God would rather see that the demonic plunder system of human civil government is exposed to the people who are attempting to open their ears to God’s word, and that they be taught this political corruption of social order is healed by Christians who have formed charitable networks that act as a kingdom. But how many pastors will preach this rather than a self-help motivation speech that has nothing to do with the bondage we are in for having forsaken Christ’s kingdom? How many of them will say as the prophets did: that we’re ruled by wicked plunderers who do not actually serve the people?

“Your rulers are rebels, friends of thieves. They all love bribes and chasing after rewards. They do not defend the fatherless, and the plea of the widow never comes before them” (Isaiah 1:23). 
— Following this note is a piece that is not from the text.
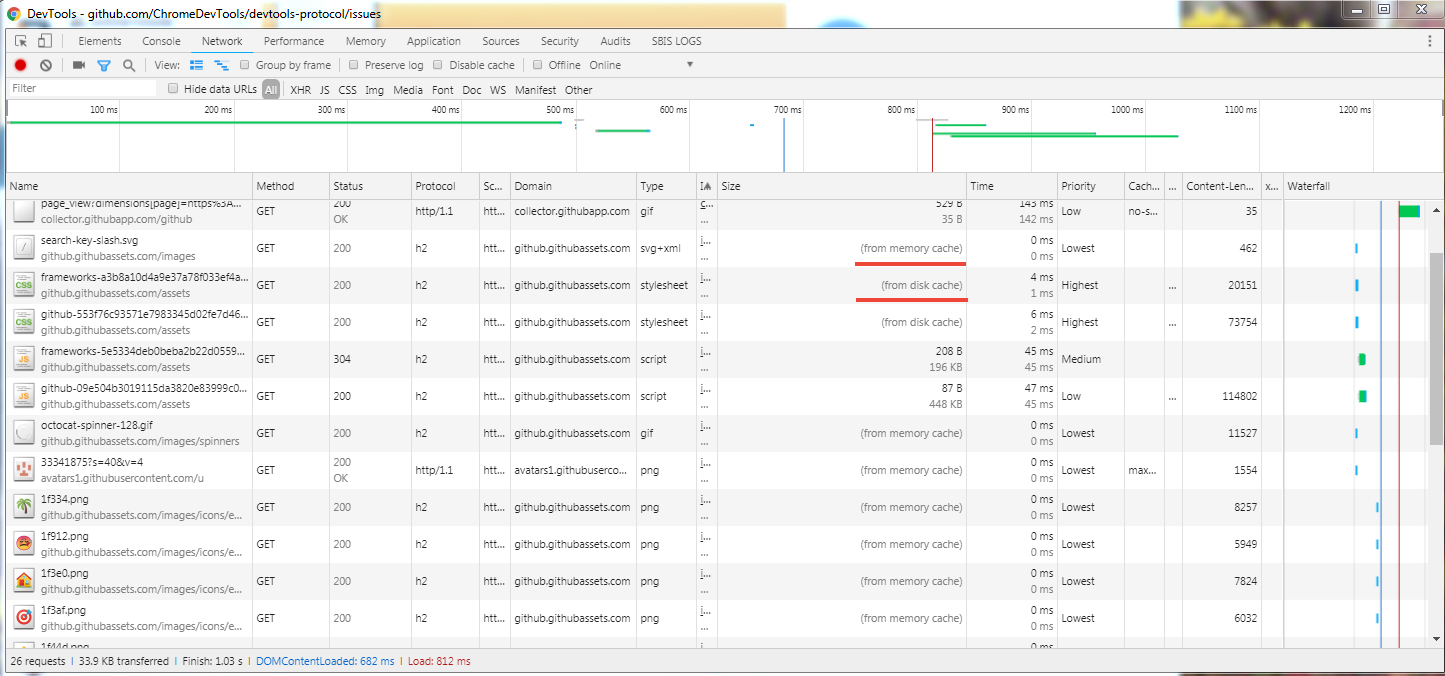Sort requests by the Size column header
Viewport: 1445px width, 676px height.
731,185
How many pastors are telling people that we’re ruled by men today because we turned away from God as our King and substituted false rituals and ceremonies for actual service to our neighbors? How many pastors will veer from their generic message of “being saved” and “going to heaven when we die” when it seems obvious from scripture that we are to seek God’s kingdom and walk away from the physical bondage that our people are under today as a result of abandoning the Lord’s kingship? How many pastors will tell you that what they call “the gospel” is really the Gospel of the Kingdom of God, where Jesus came to set men free from the dominion of man over man?

Whether it’s nefarious or naive that the leaders of these churches should neglect to criticize the political institutions of the world (which are often positively praised by these men), fail to propose the alternative kingdom society that the Lord has pointed us to seeking, and make everyone believe their only role is “religious” or “spiritual” matters of “saving souls” or singing along with the piano, they are surely failing to teach people what God is actually about, who says, “I, the LORD, love justice; I hate robbery and iniquity” (Isaiah 61:8). While God would rather have those who seek His wisdom know that people like police officers are plunderers who serve a kingdom that is an enemy of Christ’s, most of these institutions will lead men to the opposite conclusions: that the State is God’s gift to humanity and that its police are heroes and its soldiers have given us our freedom. 
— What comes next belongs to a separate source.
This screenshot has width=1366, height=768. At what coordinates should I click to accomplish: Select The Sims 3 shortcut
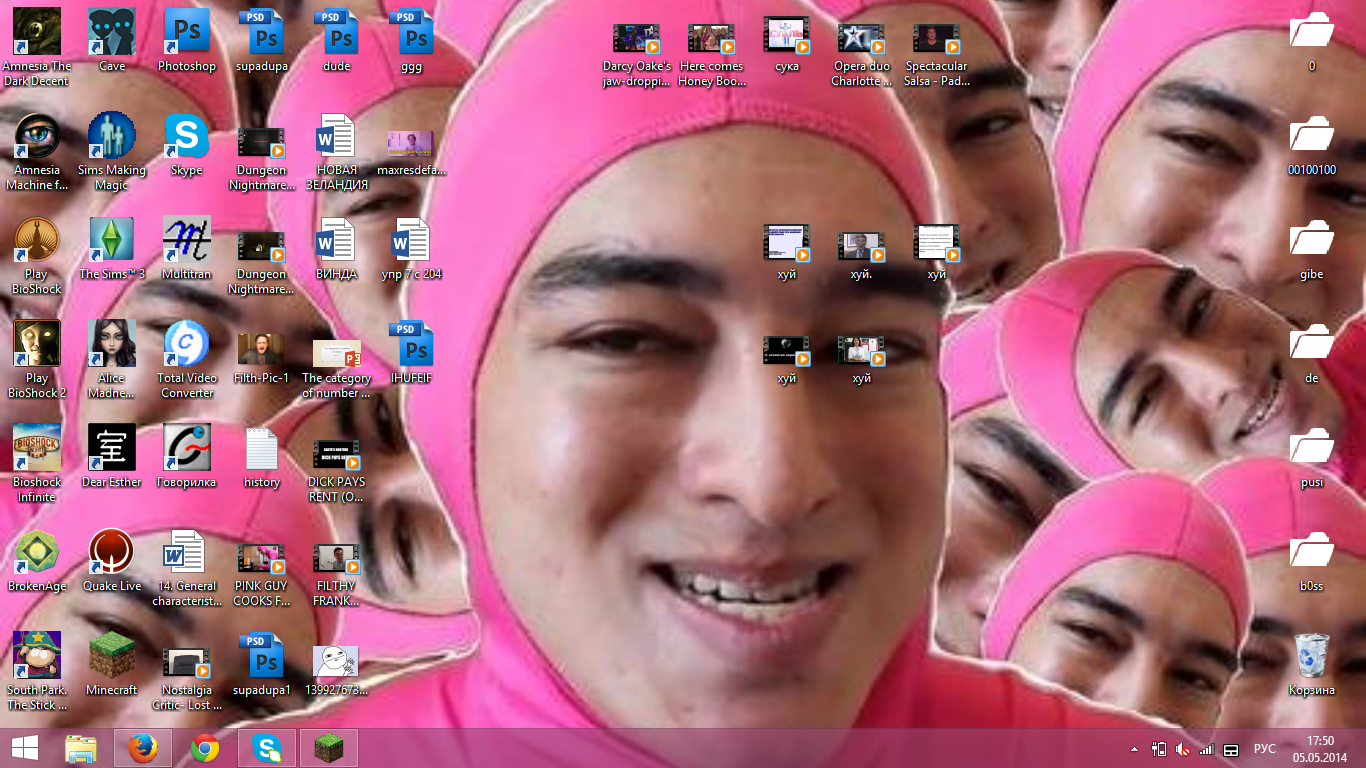[x=112, y=241]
It is by His love of justice and righteousness that God wants to be known and how we should think of Him (Jer 9:24), not by His appreciation for some contemporary “worship” song and a group of people who faithfully sung it before disbanding once again and turning their neighbors back over to the hands of Caesar. God wants to see people who are seeking to live under His kingship and regard Him as their only God, not people who meet on Sunday morning and then go back to working for the kingdoms of this world or living in bondage to them. 

It is time we start caring a lot more about justice and liberty than “going to church.” It is a time we actually start being concerned with the things God is concerned about, which hopefully we have demonstrated here is much more than someone’s lack of “religious” acts that supposedly satisfy God. It is time we see the church—the body of Christ—as an actual government of kingdom-seekers who are working to bring about the Government of God, where men are freely serving one another in networks of voluntary charity as opposed to eating the coveted bread of civil fathers who have fed it to men in order to bring them into bondage. It’s time we care a lot more about justice and service than singalongs and sermons.